*Data for this exercise*
>> Begin

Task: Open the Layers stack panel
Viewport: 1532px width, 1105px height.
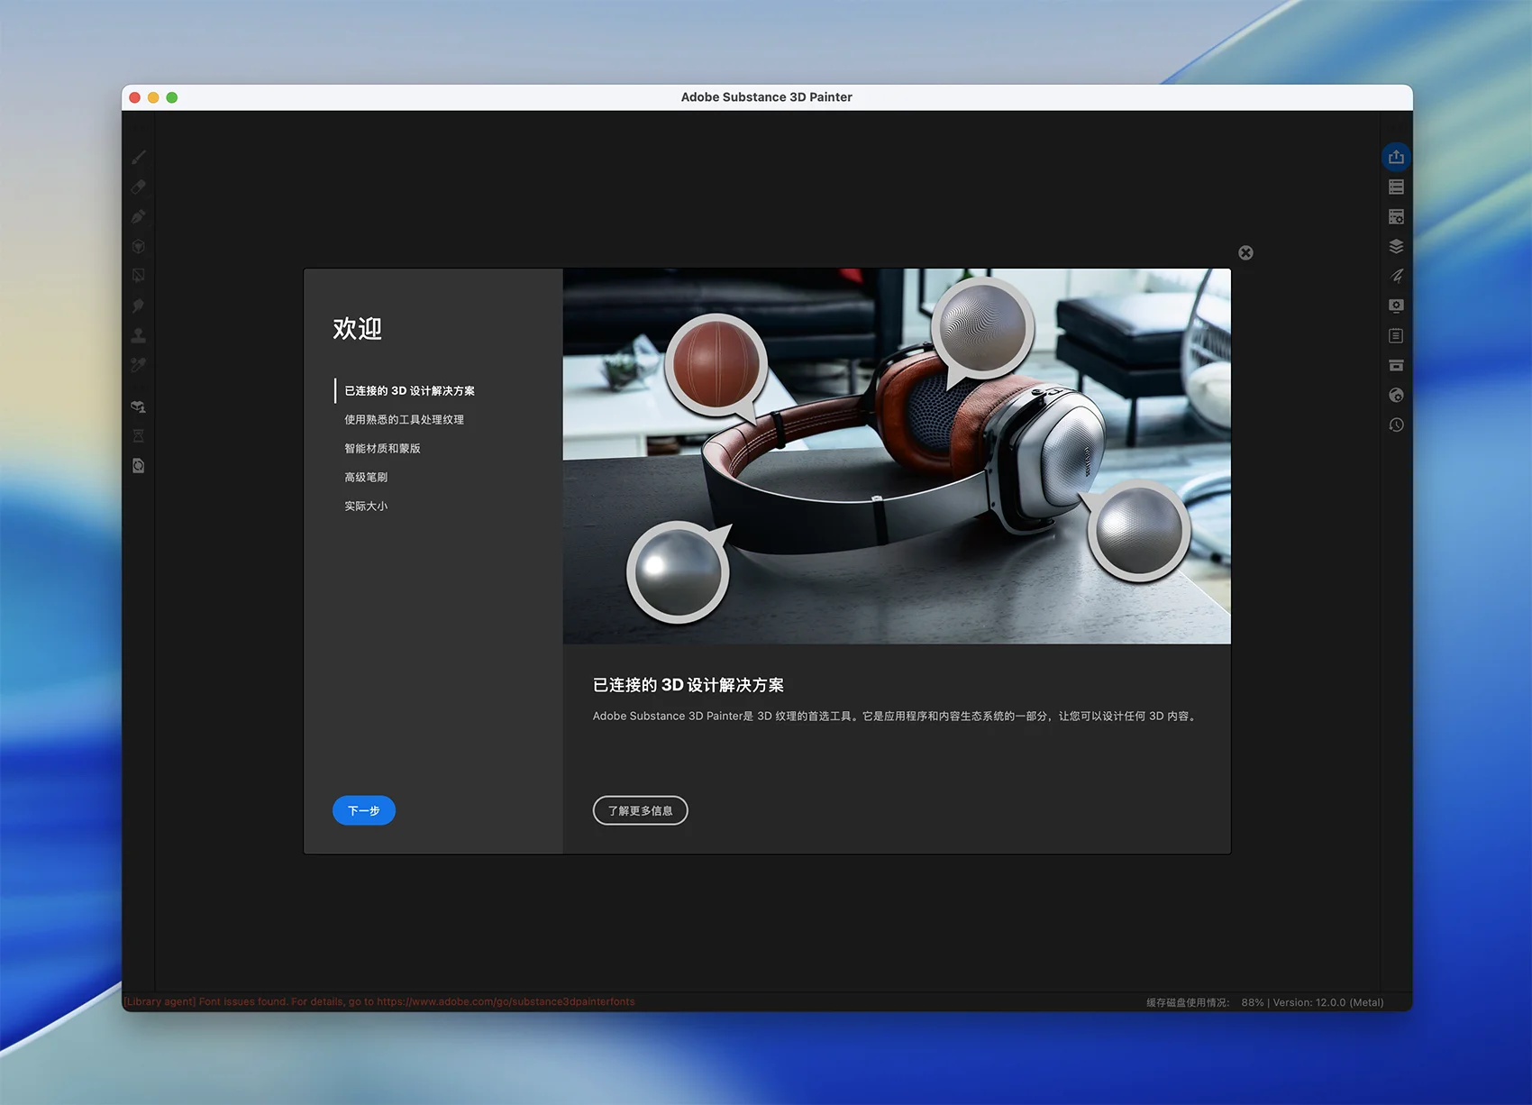Action: point(1396,246)
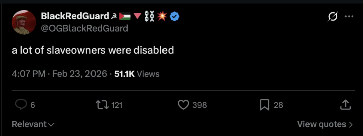
Task: Click the Palestinian flag emoji in the name
Action: (125, 16)
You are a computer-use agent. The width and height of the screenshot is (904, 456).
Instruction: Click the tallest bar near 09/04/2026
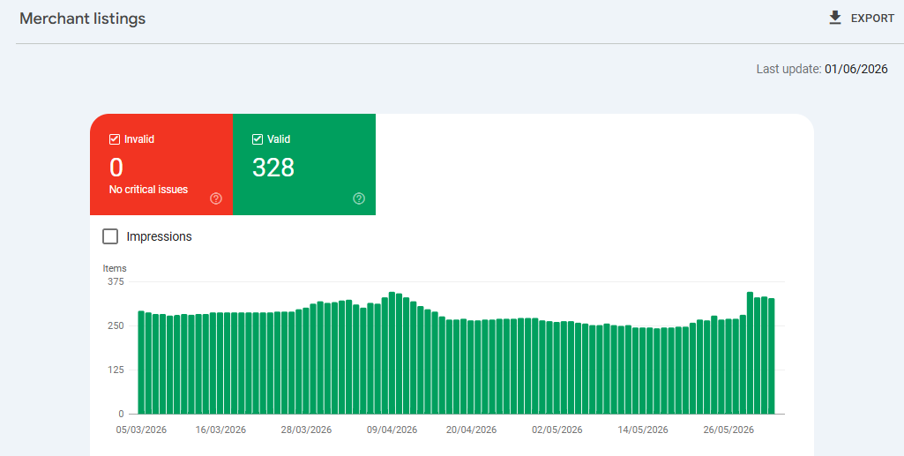pos(392,353)
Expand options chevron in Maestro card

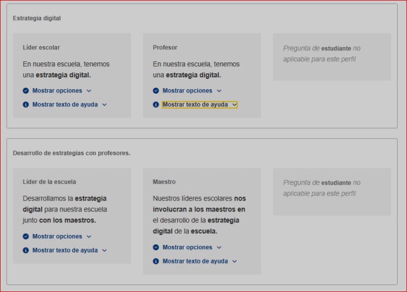219,248
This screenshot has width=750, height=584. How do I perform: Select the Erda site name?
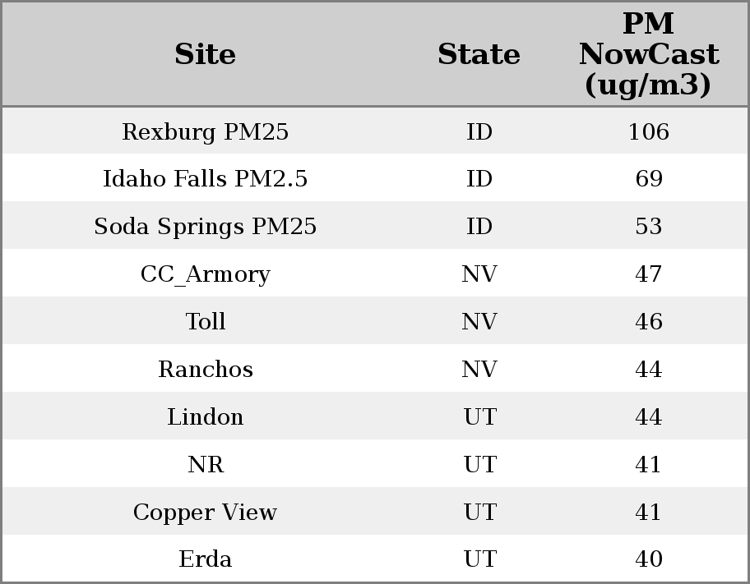pyautogui.click(x=205, y=559)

>> End

*Task details*
Can you pull out every line of text from the records above, verbatim, and leave the pictures out?

*Written response*
Task: Open the Layers stack panel
Viewport: 1532px width, 1105px height.
Action: point(1396,246)
Task: Click the Palestinian flag emoji in the name
Action: (125, 16)
You are a computer-use agent. The width and height of the screenshot is (904, 456).
Instruction: Click the tallest bar near 09/04/2026
pos(392,353)
Expand options chevron in Maestro card

219,248
This screenshot has width=750, height=584. How do I perform: Select the Erda site name?
pyautogui.click(x=205, y=559)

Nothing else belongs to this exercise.